Anoiteceu cedo! No inverno é assim; as noites chegam mais cedo e custam a passar. Mas hoje não é inverno, não é noite e nem é dia. Hoje é o que existe entre o tudo e nada. Perderam-se as estações e o relógio que contava o tempo perdeu os ponteiros como um velho cão que perde os dentes.

Amanheceu cedo! No verão é assim; os dias chegam mais cedo e custam a passar. Mas hoje não é verão, não é noite e nem é dia. Hoje é o que existe de mais sagrado entre o céu e a terra. É o presente sem precedente e o futuro sem passado. Presente é presente! O futuro a Deus pertence. A nós, o presente!


 O relógio enlouqueceu de vez o tempo e perdeu-se na confusão das horas perdidas. Precipitou-se no vácuo da hora em que a natureza troca de guarda. Perdi a hora, o sonho e o sono. Perdi inclusive a chave do camarim da tarde que dói de tão igual. O que eu não perdi foi o som da voz que badala dentro da minha alma dando norte a minha vida. Estou acertando o ponteiro do relógio e convivendo com os meus desalinhos. Foi só o tempo que errou.

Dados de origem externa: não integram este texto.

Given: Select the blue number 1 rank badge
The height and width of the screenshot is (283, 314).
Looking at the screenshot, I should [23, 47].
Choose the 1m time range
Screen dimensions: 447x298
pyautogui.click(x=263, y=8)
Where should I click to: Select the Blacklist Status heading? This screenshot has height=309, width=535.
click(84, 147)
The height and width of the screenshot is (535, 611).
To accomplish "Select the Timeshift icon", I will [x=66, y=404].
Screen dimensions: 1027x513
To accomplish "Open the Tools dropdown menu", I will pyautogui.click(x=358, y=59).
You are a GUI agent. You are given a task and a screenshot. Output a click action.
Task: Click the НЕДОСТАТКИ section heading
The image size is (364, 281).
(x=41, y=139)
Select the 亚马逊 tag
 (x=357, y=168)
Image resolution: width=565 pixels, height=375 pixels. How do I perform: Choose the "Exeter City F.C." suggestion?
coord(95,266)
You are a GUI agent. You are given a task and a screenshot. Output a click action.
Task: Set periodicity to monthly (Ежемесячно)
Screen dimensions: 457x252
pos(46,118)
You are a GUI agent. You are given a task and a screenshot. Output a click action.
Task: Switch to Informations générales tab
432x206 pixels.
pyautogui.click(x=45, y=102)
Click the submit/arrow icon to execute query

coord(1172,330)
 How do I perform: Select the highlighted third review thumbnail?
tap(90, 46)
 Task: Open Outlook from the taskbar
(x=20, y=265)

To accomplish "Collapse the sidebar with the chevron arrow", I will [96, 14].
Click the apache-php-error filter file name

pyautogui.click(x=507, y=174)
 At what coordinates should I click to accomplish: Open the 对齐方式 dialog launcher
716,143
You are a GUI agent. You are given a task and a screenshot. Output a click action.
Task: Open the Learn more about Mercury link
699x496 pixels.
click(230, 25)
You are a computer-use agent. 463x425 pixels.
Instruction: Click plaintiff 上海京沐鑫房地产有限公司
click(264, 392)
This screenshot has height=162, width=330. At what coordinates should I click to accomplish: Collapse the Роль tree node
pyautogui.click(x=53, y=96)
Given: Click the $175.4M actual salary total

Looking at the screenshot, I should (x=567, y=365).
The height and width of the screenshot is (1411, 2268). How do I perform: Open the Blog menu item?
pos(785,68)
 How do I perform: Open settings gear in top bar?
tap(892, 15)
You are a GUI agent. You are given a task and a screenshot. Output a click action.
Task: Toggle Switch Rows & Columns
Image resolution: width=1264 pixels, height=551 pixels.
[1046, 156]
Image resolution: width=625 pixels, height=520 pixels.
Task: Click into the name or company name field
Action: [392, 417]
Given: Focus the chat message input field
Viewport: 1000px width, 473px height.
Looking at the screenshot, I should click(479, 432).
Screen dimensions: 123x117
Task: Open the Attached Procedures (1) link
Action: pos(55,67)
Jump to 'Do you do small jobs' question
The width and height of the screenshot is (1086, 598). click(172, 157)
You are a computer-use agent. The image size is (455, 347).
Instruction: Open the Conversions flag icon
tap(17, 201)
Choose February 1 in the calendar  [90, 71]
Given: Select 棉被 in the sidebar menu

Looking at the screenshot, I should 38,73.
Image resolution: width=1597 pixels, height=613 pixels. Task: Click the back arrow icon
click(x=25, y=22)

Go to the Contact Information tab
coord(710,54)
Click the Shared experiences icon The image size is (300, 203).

“Dentro da noite veloz, o túnel de verdes bambus se estende serpenteando, iluminando o destino dos que partem e dos que chegam. Vai correndo como um menino, abrindo passagem aos que passam, ao que passa e ao que não passa. Por dentro do túnel eu vou passando. Mas afinal o que passa e o que fica? Talvez nada seja assim tão definido. Apenas é o que estava destinado a ser. Eu só sei que as nuvens vistas de longe às vezes são indomáveis gigantes, outras vezes dóceis carneirinhos rechonchudos a distrair os anjos. Mas as nuvens vistas de perto, assim tão de pertinho, são intocáveis, indecifráveis e misteriosas como aqueles sonhos, que por puro encanto, são desfeitos pela luz da manhã. Eu sou a luz que restou no fim do túnel querendo ser a luz da manhã.”